Age-related macular degeneration, or AMD, is one of the most important causes of vision loss in older adults. The biggest trend is simple: AMD becomes much more common with age, so the total number of affected people rises as the population gets older.
That does not mean the outlook is hopeless. Earlier diagnosis, anti-VEGF treatment for wet AMD, and growing awareness of risk factors have changed what long-term care looks like for many patients.
AMD becomes more common with age
The strongest pattern in AMD data is age. Early disease is uncommon in younger adults, but prevalence rises sharply in older age groups, especially after age 70.
That age connection matters because the United States is getting older overall. Even if the percentage in each age group stayed the same, the total number of people living with AMD would still rise.
The U.S. burden is already large
Current prevalence estimates show that AMD affects millions of Americans. Exact totals vary by dataset and by whether researchers count only late disease or also include earlier stages.
The practical takeaway is that AMD is already common enough to be a major public health issue, and future projections point to further growth rather than decline.
Late AMD causes the biggest vision burden
Not every case of AMD threatens sight in the same way. Early and intermediate AMD may be monitored for years, while late-stage disease creates the greatest risk for central vision loss.

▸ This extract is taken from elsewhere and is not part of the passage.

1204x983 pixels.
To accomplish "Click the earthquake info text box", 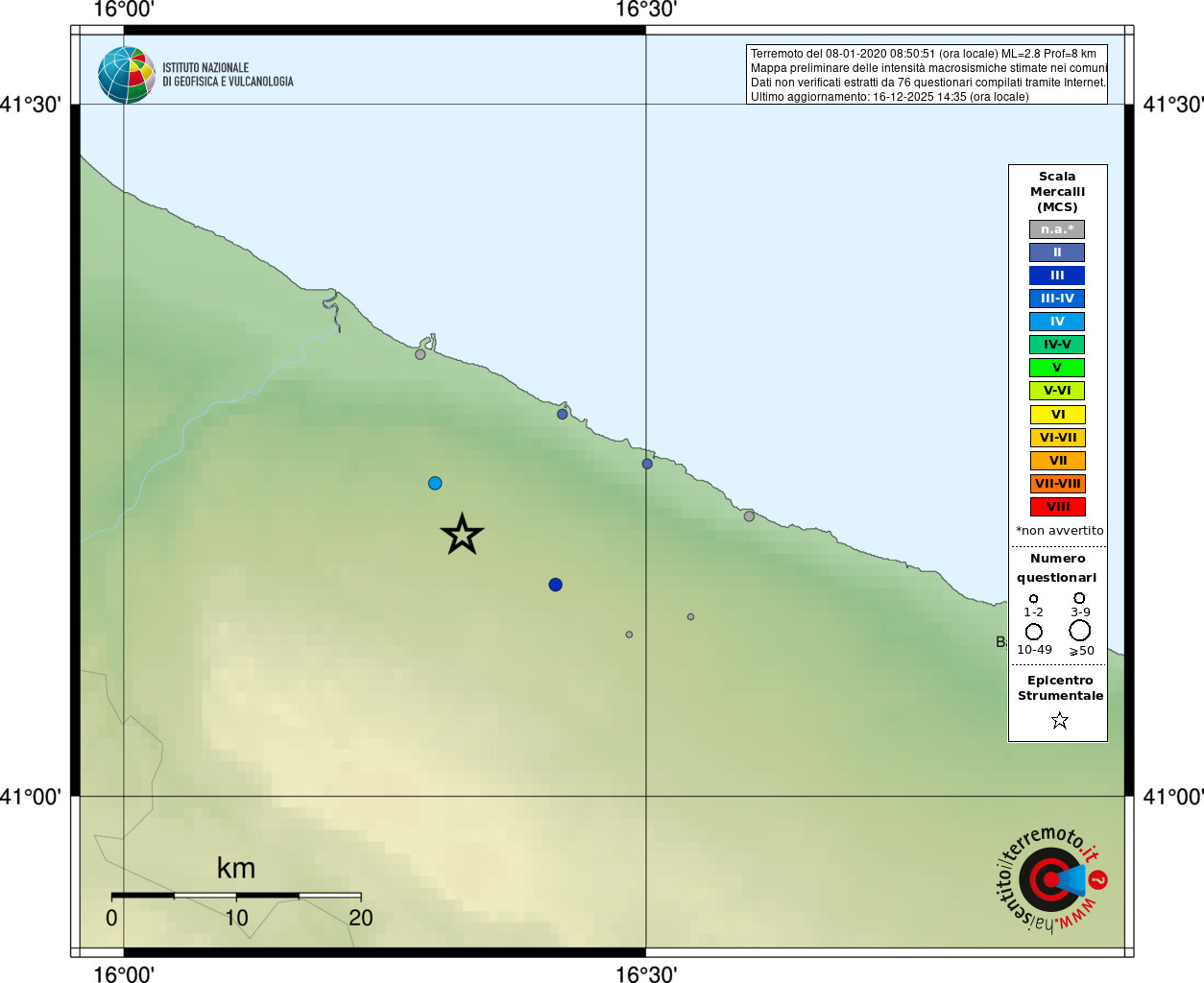I will click(x=927, y=74).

This is why public health messaging focuses so heavily on regular eye exams in older adults. The goal is not just to diagnose AMD, but to catch progression before vision loss becomes severe.

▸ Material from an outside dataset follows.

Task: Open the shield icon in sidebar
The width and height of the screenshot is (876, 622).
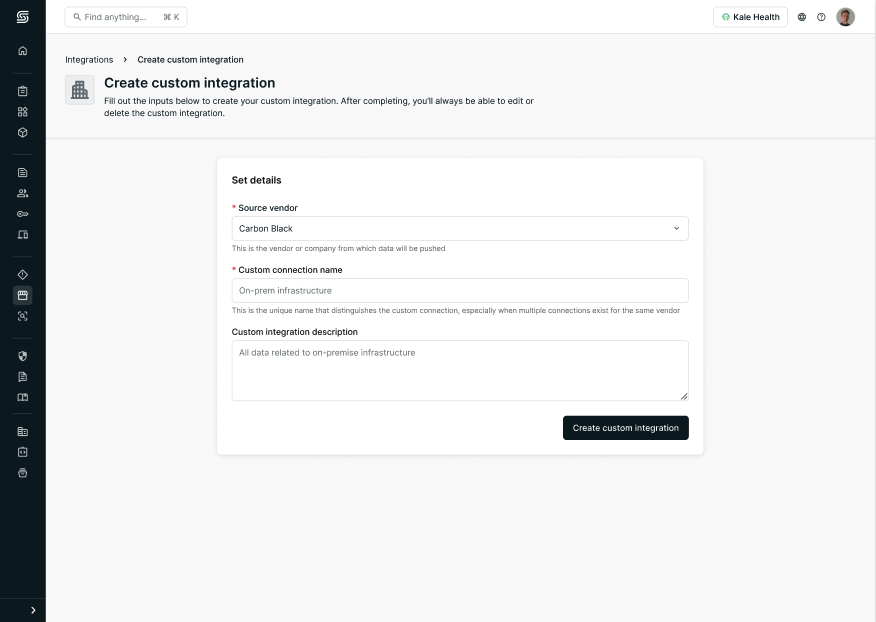Action: click(22, 356)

Smoking remains one of the clearest modifiable risks
Among lifestyle factors, smoking is one of the strongest and most consistent risks associated with AMD. That is one of the clearest prevention messages across major medical organizations.

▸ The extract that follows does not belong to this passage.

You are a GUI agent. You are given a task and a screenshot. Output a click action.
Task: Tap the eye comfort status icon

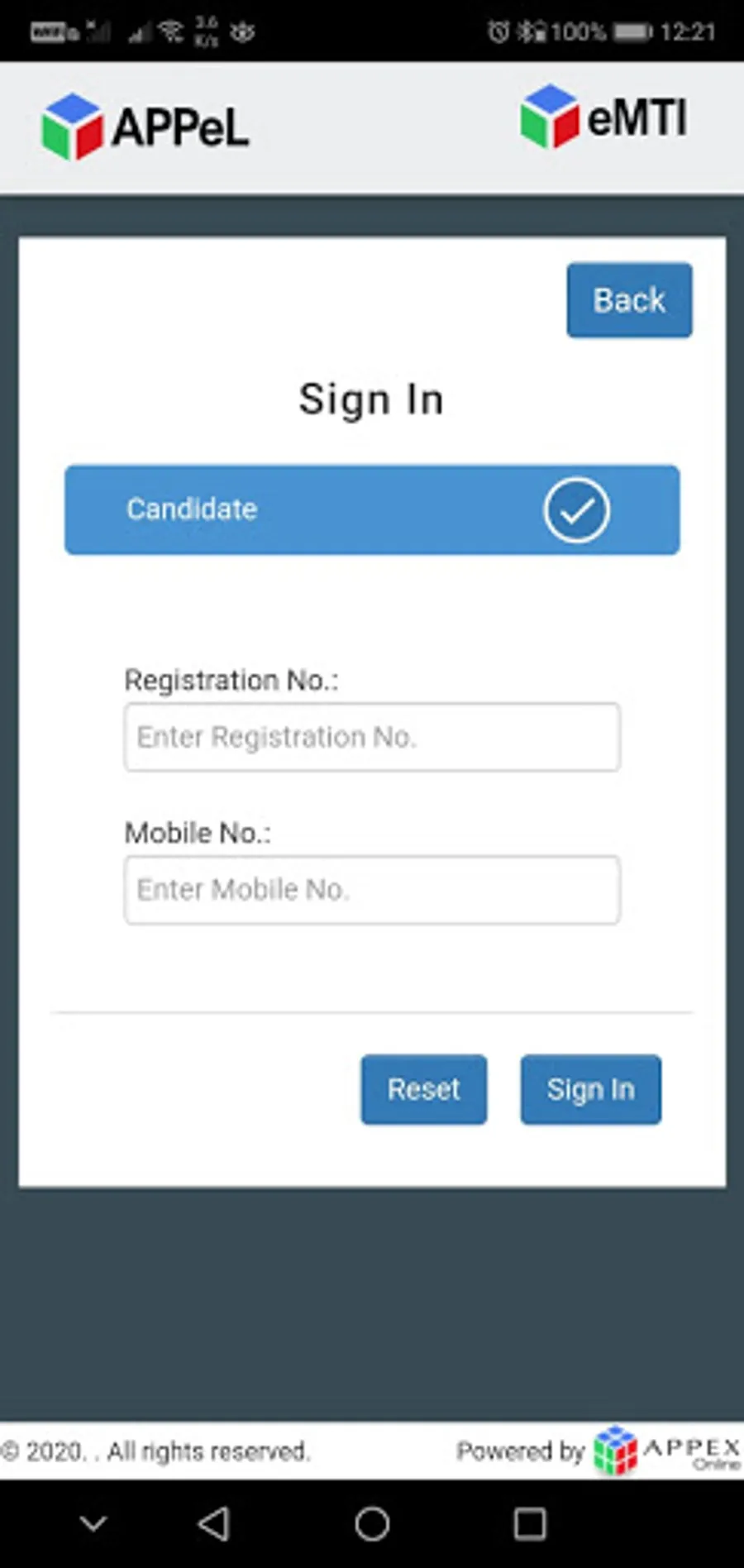[242, 32]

Risk is also shaped by age, family history, cardiovascular health, and diet quality. Prevention is not about one perfect supplement or one magic habit. It is about reducing the risk profile where possible.
Treatment has changed the outlook for wet AMD
The biggest treatment trend in recent years is the impact of anti-VEGF therapy for wet AMD. These injections do not cure the disease, but they have dramatically improved the ability to slow vision loss and preserve function compared with the pre-anti-VEGF era.
That shift matters when you read older blindness statistics. Some historical numbers reflect a period before current treatment standards were widely available.
Geographic atrophy is getting more attention
Dry AMD still makes up most diagnosed AMD cases, and advanced dry AMD can lead to geographic atrophy. That form has historically had fewer treatment options than wet AMD, which is why newer therapies and clinical interest in geographic atrophy have received so much attention.
From a trend standpoint, this means AMD care is no longer just about monitoring until vision worsens. More patients are now discussing intervention earlier.
Why these trends matter
AMD statistics are not just about counting disease. They shape how eye care systems plan for screening, retina specialist access, low-vision support, and long-term treatment costs.
They also remind patients that age-related eye disease is not only an individual problem. It has a broad effect on driving, reading, independence, and caregiving.
Summary
AMD affects millions of Americans and becomes much more common with age. As the population gets older, the total burden is expected to rise.
The most important trends are strong age-related risk, the continued importance of smoking cessation and regular eye exams, and better treatment options for wet AMD than existed in the past. If you are at higher risk, early detection still offers the best chance to protect vision.